GIVEN REQUEST - Please copy the material below word for word, from its first line through the line containing "Action: point(122,63)", including both of those lines. Leave the pictures out of your copy.

>> START DATASET RECORDS

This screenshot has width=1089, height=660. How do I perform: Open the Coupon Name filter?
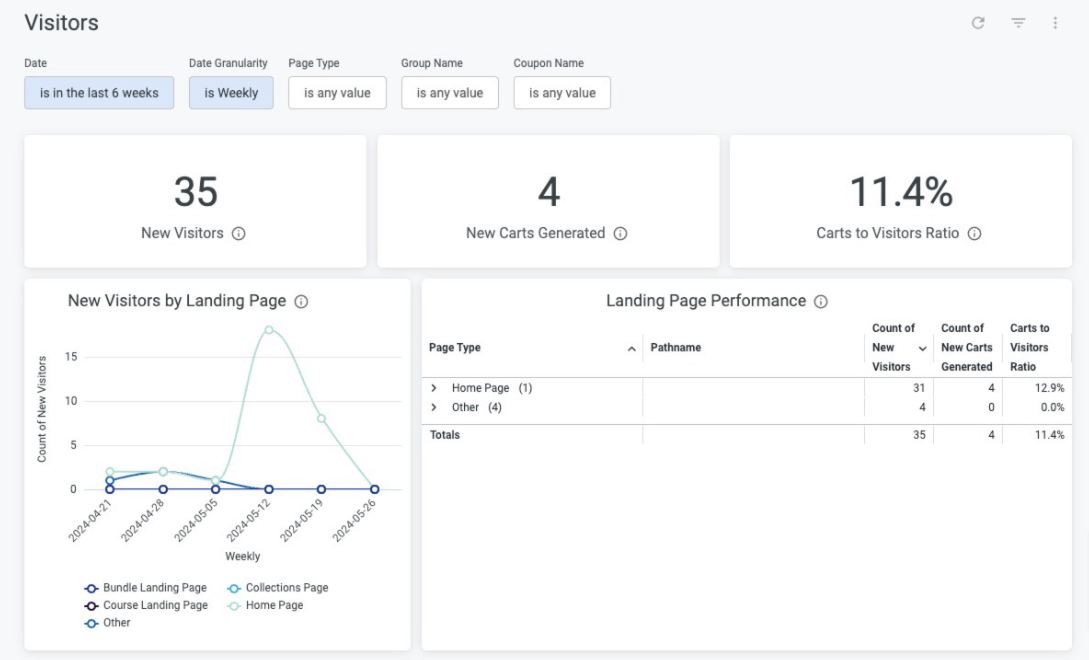click(x=562, y=92)
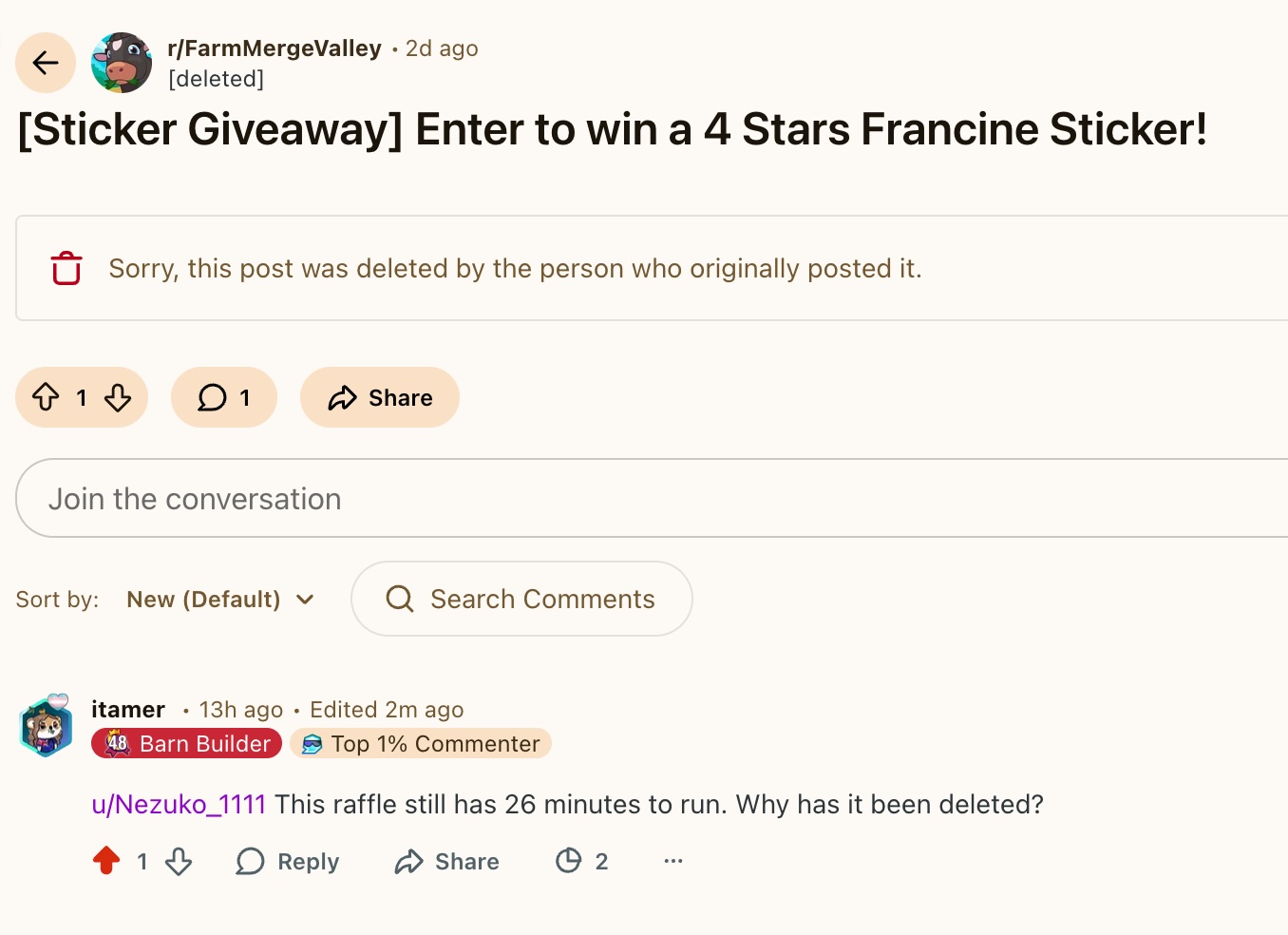1288x935 pixels.
Task: Open the FarmMergeValley community avatar
Action: point(122,63)
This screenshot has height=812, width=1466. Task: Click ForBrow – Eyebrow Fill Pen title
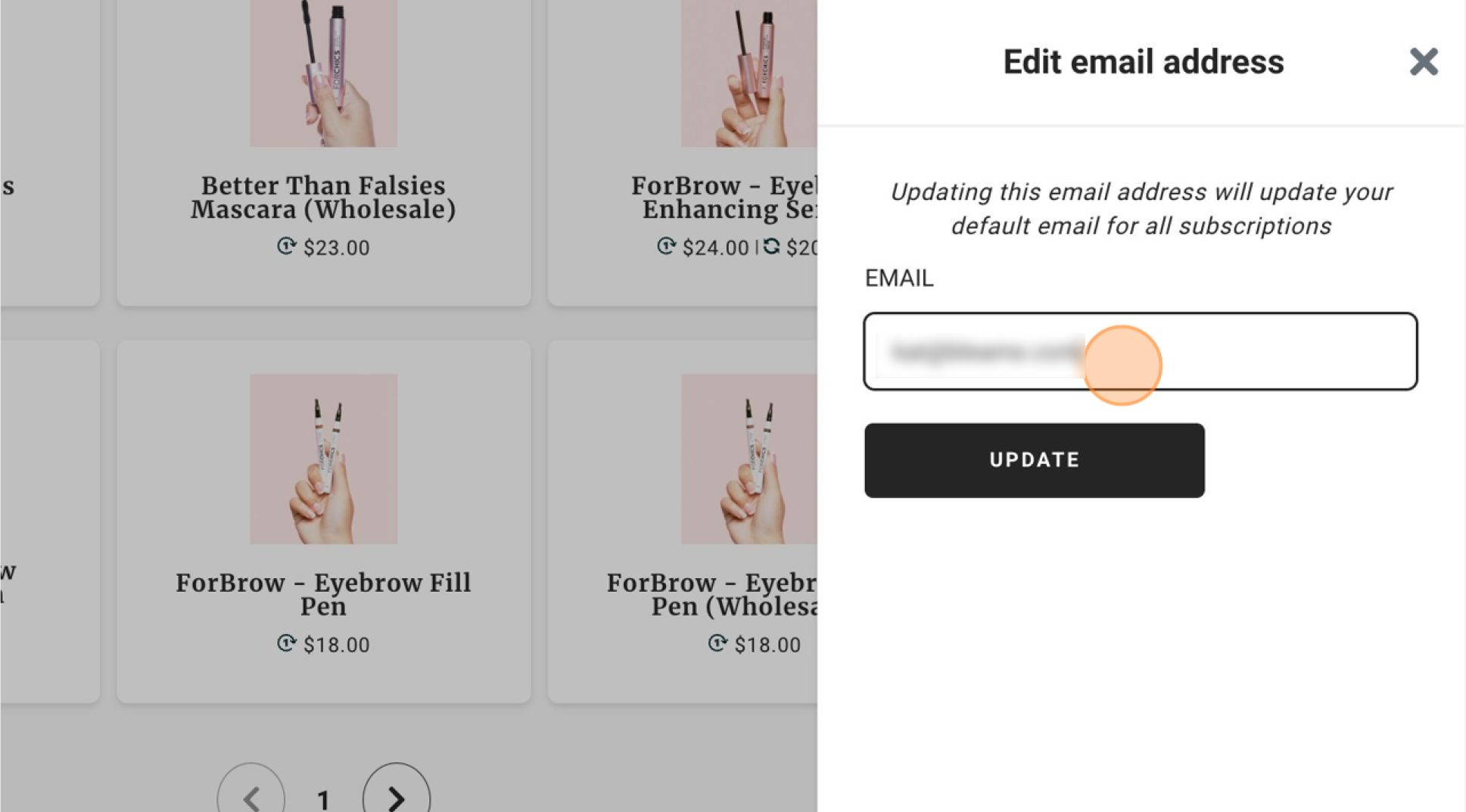coord(323,594)
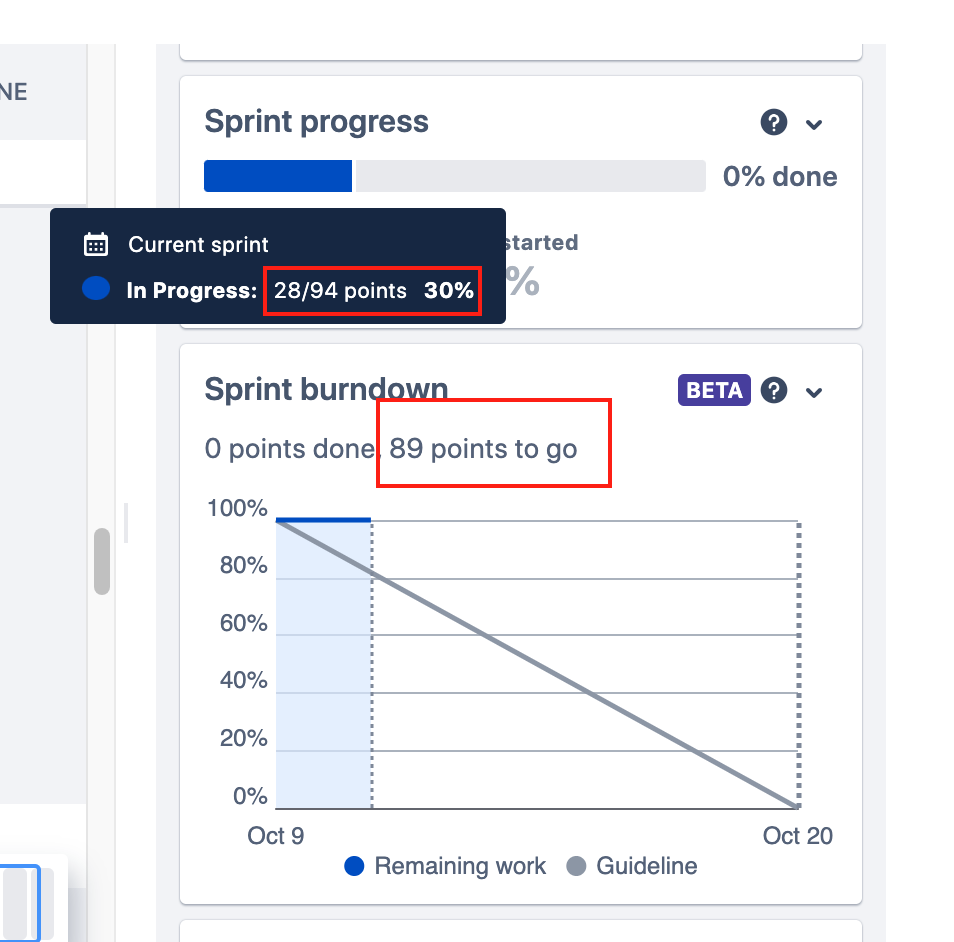Expand the Current sprint tooltip details

197,244
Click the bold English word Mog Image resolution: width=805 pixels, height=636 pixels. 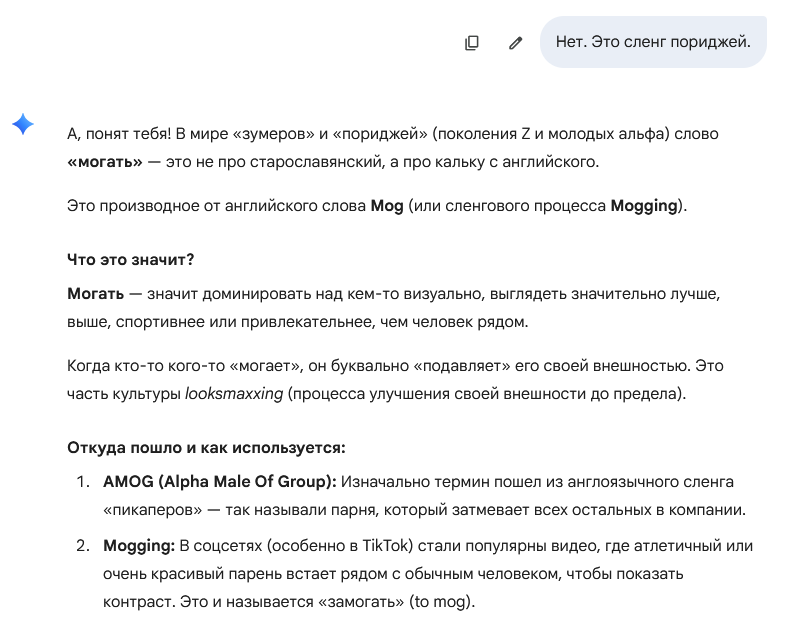coord(387,206)
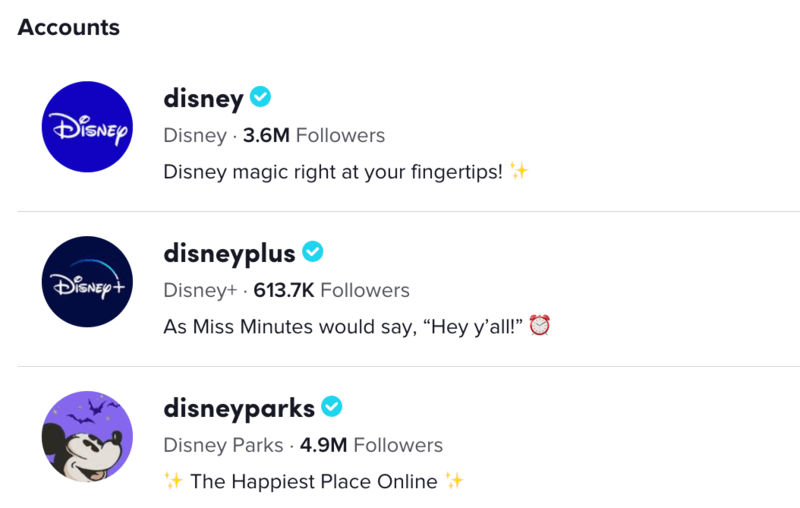This screenshot has height=508, width=800.
Task: Click 'The Happiest Place Online' bio text
Action: [x=314, y=481]
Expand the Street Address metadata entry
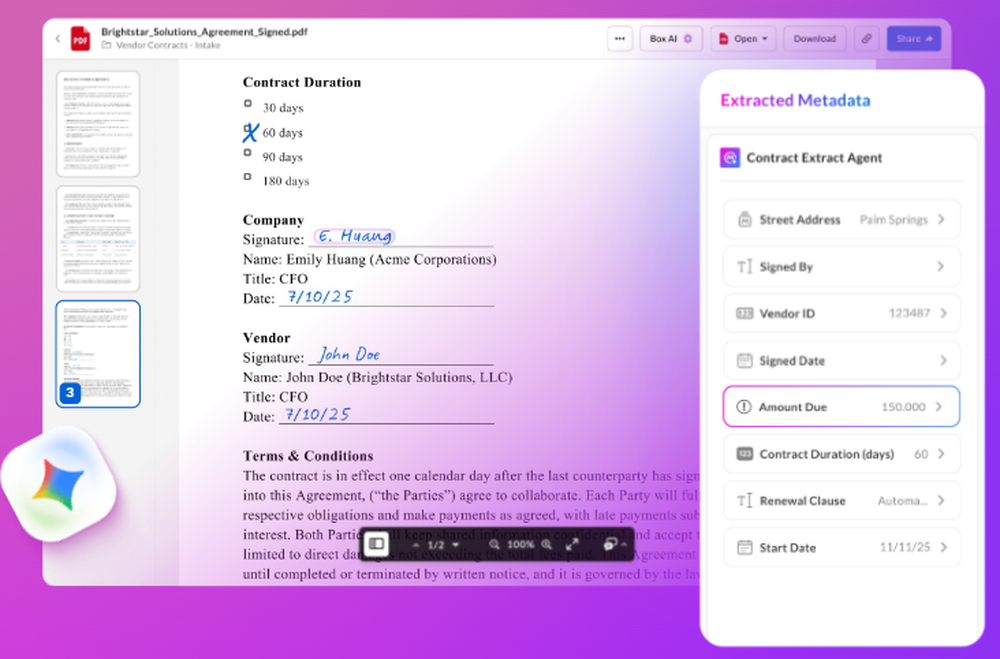Image resolution: width=1000 pixels, height=659 pixels. pyautogui.click(x=841, y=219)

>> END DATASET RECORDS

OUTPUT BELOW -
This screenshot has width=1089, height=660. How do I perform: Open the Coupon Name filter?
click(x=562, y=92)
1288x935 pixels.
Task: Open the FarmMergeValley community avatar
Action: point(122,63)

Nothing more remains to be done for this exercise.